In the short run, the issuers of securitised paper also stand to benefit from the provident funds' entry. The growth of the rated securitised paper, which provides an additional source of funding for the originator besides resulting in efficient use of capital and greater cycling of funds in the economy, has been stunted because of lack of long-term investors. This has kept other short-term investors away because of the lack of any exit routes. The entry of provident funds into rated instruments together with a parallel entry of well capitalised players like the National Housing Bank as an issuer of mortgage-backed securities, should see this segment boom.

 

In the long run it is the infrastructure projects which will gain. In developed countries, such contractual savings institutions are among the primary investors in such projects; their long-term liability profile makes infrastructure bonds of upto 20 years ideally matched assets. Besides, once a commercial infrastructure project is operational, the risks are minimal as toll roads, airports and train tracks provide stable revenues, uninterrupted by the business cycles that affect a majority of other industries. Indeed, the expert group on commercialisation of infrastructure projects set up as part of the Rakesh Mohan committee recommended that one of the main reforms necessary for funding infrastructure was to reduce the pre-emption of funds from the contractual savings institutions like provident funds.

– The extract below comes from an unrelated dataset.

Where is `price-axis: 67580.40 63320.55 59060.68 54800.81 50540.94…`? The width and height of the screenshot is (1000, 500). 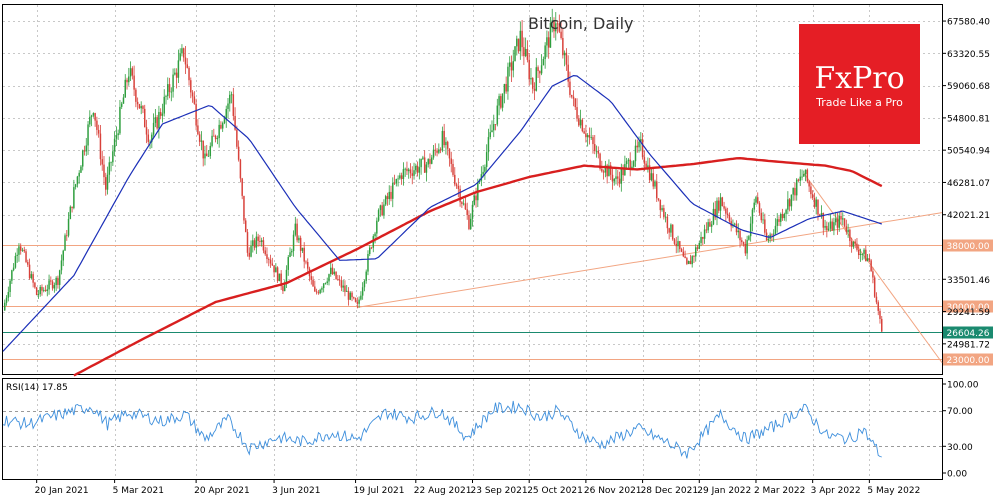 price-axis: 67580.40 63320.55 59060.68 54800.81 50540.94… is located at coordinates (966, 184).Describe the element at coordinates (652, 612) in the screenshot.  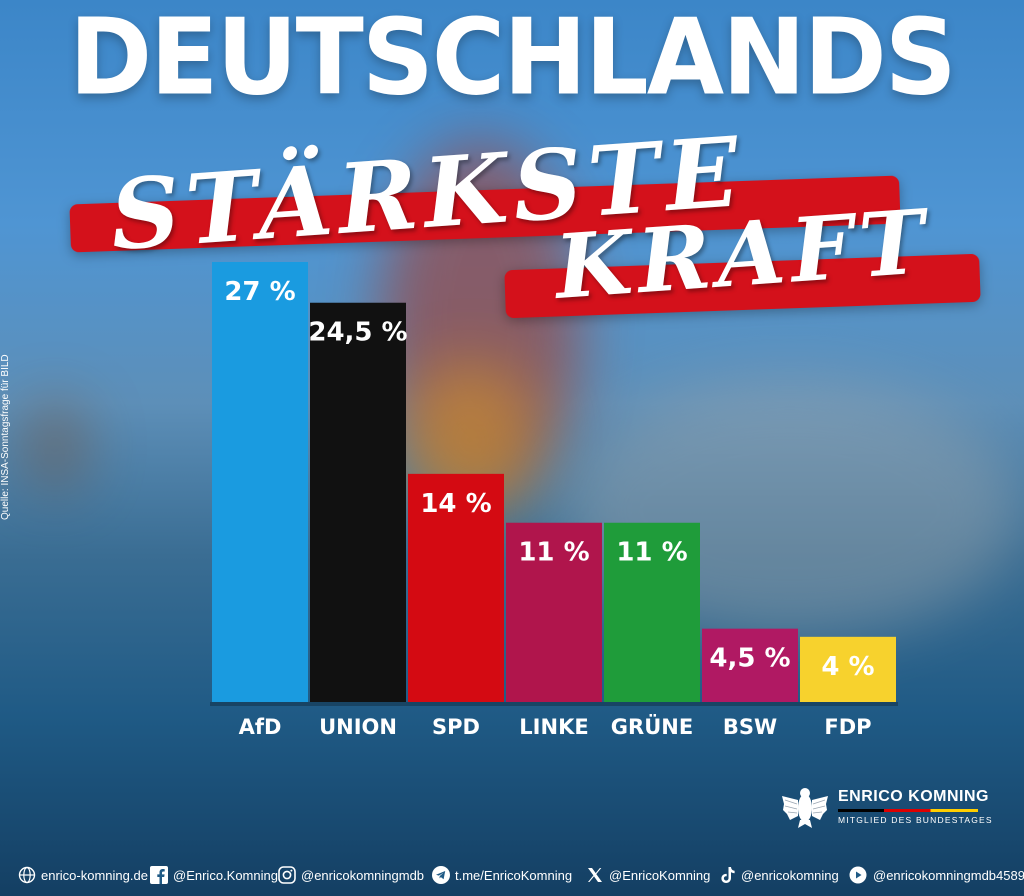
I see `bar-gr-ne` at that location.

Naturally, more freedom will mean that the persons who manage a corpus of about Rs 60,000 crore will have to acquire more skills in managing investments; skills that ensure higher returns without taking any high risks. Here the finance ministry's move to turn the job of managing this corpus to professional fund managers is welcome. The government, however, has to ensure that there are ways of closely monitoring the use of these funds in the hands of professional fund managers. The experience of the mutual fund industry in India has shown that professional fund managers are not entirely to be trusted in their exercising of objectivity. Besides, episodes like that of Robert Maxwell, where the late owner of the UK's Daily Mirror group used his employees' provident funds to prop up other businesses, show that more freedom in investment policies also leaves more scope for manipulation of these funds. These are dangers that the government has to safeguard against.